Kesenian Kuda Lumping yang Terus Bersemi di Tengah Modernisasi
MALANGSATU – Di tengah gemerlap modernisasi dan arus teknologi, seni tradisional Jaranan atau Kuda Lumping tetap tegar mengukuhkan keberadaannya di Malang, Jawa Timur. Seni yang khas dengan pertunjukan menarik ini tidak hanya menjadi bagian tak terpisahkan dari budaya lokal, tetapi juga menjadi warisan berharga yang harus dijaga keberlanjutannya.
Kesenian ini, yang telah ada sejak berabad-abad lalu, memperlihatkan kekuatan dan keberanian, serta mencerminkan kepercayaan dan kebudayaan masyarakat setempat. Namun, tantangan pelestarian tidaklah ringan, dihadapi oleh urbanisasi, modernisasi, dan perubahan gaya hidup yang dapat mengancam kelangsungan seni budaya ini.

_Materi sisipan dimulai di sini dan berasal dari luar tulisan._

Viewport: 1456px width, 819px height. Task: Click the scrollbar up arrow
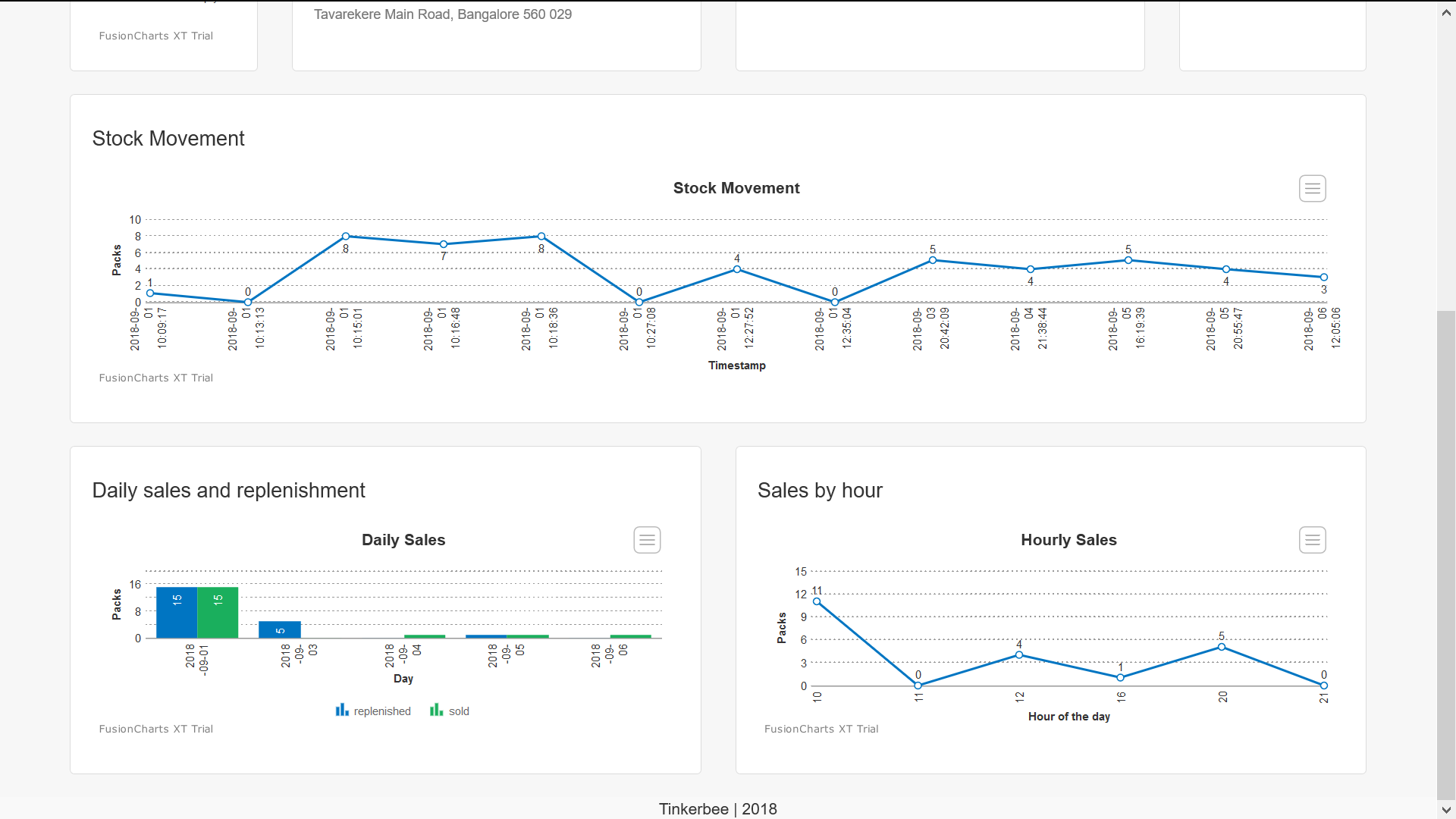coord(1447,12)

Dalam upaya melestarikan warisan budaya ini, pemerintah lokal, komunitas seni, dan tokoh masyarakat bekerja sama secara intensif. Mereka tidak hanya mempertahankan atraksi visual yang mengagumkan ini, tetapi juga berupaya agar pengetahuan dan keterampilan terkait dapat diwariskan kepada generasi mendatang.
Lulus Endrawan, seorang seniman yang telah lama mengabdikan diri pada seni Jaranan, menegaskan semangatnya untuk mempertahankan budaya ini. “Kuda lumping ini budaya kita. Budaya yang tak pernah punah. Mulai dari saya dan ayah saya belum lahir. Ini kuda lumping (jaranan) sudah ada sejak zaman kerajaan,” ungkap Lulus dengan penuh semangat.
Menurut Lulus, sejarah Jaranan sejak zaman penjajahan Belanda digunakan untuk menghibur masyarakat, bahkan sering kali diiringi dengan pesta dan kegiatan sosial lainnya. Kehadiran seni ini tidak hanya sebagai hiburan semata, tetapi juga sebagai penanda kuat identitas budaya Jawa Timur yang kaya akan tradisi dan keberanian.
Dengan adanya upaya pelestarian yang gigih ini, diharapkan Jaranan Malang tetap dapat bersinar sebagai bagian integral dari kekayaan budaya yang tak ternilai harganya, mendorong inspirasi bagi komunitas lain di Indonesia dan di seluruh dunia untuk melestarikan kebudayaan mereka sendiri dengan penuh cinta dan dedikasi.